Here is the users post:

''When I meditate, I keep a journal where I record how my session went and how I felt meditation impacted my life on the day-to-day level. It's a record I can return to and read when I get discouraged or drift away from meditating for a period of time. It gets me back on track when I read and remember all the positive changes in my life, and pushes me to work through the difficult sessions.

I used to always google "Benefits of Meditation" when I needed inspiration, but all the articles have the same, vague answers. I wrote up a list culled from my journal of my personal experiences with the more specific daily benefits of meditation I've experienced, and thought I'd share to remind everyone that it really is worth it to start meditating, get back to it if you've stopped, or just to keep going!!!

I've been meditating for 2.5 years. I started doing ten minutes a day for a long time. I did a Goenka retreat about a year ago. Lots of long stretches where I got away from it in the meantime.

Now I do an hour a day (ideally— more realistically I meditate maybe 4 times a week). I generally do half an hour of concentration then half an hour of insight/Vipassana. I believe most of these benefits accrue primarily from the insight work.

This is just my personal experience, and many of them items overlap or build on each other. But most of these things I've found to be common results of meditation through discussing with friends and reading others' experiences. Meditation is the closest thing to a "magic" cure-all I've found in life so far.

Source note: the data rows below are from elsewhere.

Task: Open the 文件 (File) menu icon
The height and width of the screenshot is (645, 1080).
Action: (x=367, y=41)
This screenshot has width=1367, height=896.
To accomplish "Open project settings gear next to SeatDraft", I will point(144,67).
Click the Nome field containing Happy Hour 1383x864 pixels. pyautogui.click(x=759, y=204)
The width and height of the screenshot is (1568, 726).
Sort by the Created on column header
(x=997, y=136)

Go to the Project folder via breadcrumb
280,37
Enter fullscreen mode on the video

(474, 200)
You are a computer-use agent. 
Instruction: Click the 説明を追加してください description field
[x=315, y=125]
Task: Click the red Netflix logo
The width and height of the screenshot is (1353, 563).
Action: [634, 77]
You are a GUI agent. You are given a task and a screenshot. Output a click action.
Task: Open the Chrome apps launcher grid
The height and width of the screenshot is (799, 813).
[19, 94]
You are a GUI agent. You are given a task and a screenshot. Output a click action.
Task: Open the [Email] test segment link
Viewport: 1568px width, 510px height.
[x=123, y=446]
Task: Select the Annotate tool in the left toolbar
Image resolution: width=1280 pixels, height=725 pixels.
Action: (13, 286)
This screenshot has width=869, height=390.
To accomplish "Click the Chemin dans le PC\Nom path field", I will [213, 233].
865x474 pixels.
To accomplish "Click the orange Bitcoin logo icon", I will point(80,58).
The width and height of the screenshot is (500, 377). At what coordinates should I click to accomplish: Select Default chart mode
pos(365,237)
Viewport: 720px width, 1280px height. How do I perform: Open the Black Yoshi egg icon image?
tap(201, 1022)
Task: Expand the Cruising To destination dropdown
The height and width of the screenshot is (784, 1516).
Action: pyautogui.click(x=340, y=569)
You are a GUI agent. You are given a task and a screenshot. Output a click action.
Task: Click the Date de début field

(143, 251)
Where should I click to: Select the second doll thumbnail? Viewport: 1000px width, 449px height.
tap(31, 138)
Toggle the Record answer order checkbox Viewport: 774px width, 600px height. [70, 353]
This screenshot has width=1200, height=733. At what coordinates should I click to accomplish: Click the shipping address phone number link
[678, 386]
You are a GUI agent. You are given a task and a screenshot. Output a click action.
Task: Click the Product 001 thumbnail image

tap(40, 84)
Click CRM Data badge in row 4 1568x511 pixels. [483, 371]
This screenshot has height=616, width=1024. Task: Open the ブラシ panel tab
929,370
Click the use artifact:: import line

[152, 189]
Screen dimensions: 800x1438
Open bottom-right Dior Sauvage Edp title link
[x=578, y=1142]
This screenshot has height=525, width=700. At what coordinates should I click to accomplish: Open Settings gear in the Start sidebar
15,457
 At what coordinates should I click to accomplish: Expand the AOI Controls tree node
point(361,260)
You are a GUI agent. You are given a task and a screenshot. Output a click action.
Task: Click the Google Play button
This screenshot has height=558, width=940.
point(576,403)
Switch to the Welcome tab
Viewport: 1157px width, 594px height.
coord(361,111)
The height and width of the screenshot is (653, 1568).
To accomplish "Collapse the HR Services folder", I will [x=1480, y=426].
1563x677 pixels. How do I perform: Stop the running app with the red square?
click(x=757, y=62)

Please add your own benefits you've found, I think it will inspire people to keep working and coming back to the cushion.

Easier to Talk

Not Meditating: I'm pretty shy, so this is huge. I often freeze up, trip over my words, or get nervous and talk too fast when talking to people.

Meditating: I find my words flow smoothly, I'll just spontaneously talk or add to the conversation without overanalyzing and freaking myself out about whether or not I'm saying the right thing and what people are thinking of me. Quick to understand and respond; appear more quick and intelligent.

More Childlike

Not Meditating: Get bogged down in the day-to-day difficulty of being a boring, jaded adult.

Meditating: I get more playful, silly, smiley, curious. More likely to turn boring chores or responsibilities into an enjoyable game. Less guilt in doing things just for fun. Life becomes less of a slog and more of a game to explore and play with the opportunity for silly jokes and mischief.

Confidence

Not Meditating: Hesitant, unsure of self, confused, feeling inferior. Submissive, passive.

Meditating: Best described as the sensation that I hold my own. I feel a kind of power, a trust in my own undeniable dignity as a human being, equally as precious and important as every other person.

At work I act like a peer of my boss in how we interact (we're all just people after all) instead of being submissive, and his valuation of me and my work increases. Socially I feel less jealous of others— they're doing their thing and I'm doing my thing and that's cool. If they don't like it, well ¯_(ツ)_/¯

Sensation of Rest

Not Meditating: Mind is crazy with half-thoughts, noisy and jabbering away. A sense of stress and urgency even if I'm ostensibly relaxing.

Meditating: A sense of resting in stillness. A relaxed, light, open mind. Ability to look at what's in front of you and just see it, instead of papering over the reality with words, invented problems, and judgements.

I would compare the difference in the state and texture of the mind as being like the contrast between your mind and emotional state after spending three hours procrastinating on reddit, clicking link after link, desperately searching for the next interesting or funny thing that will make you feel better, drowning in a flood of image/text/wiki/gif/joke/trick/pic/post insanity until you're exhausted. The mind after meditating regularly is more like how you feel after spending a spring afternoon walking through a lush, green forest.

Language

Not Meditating: Say the same things over and over again, using cliche formulations and phrases. Difficulty understanding another language.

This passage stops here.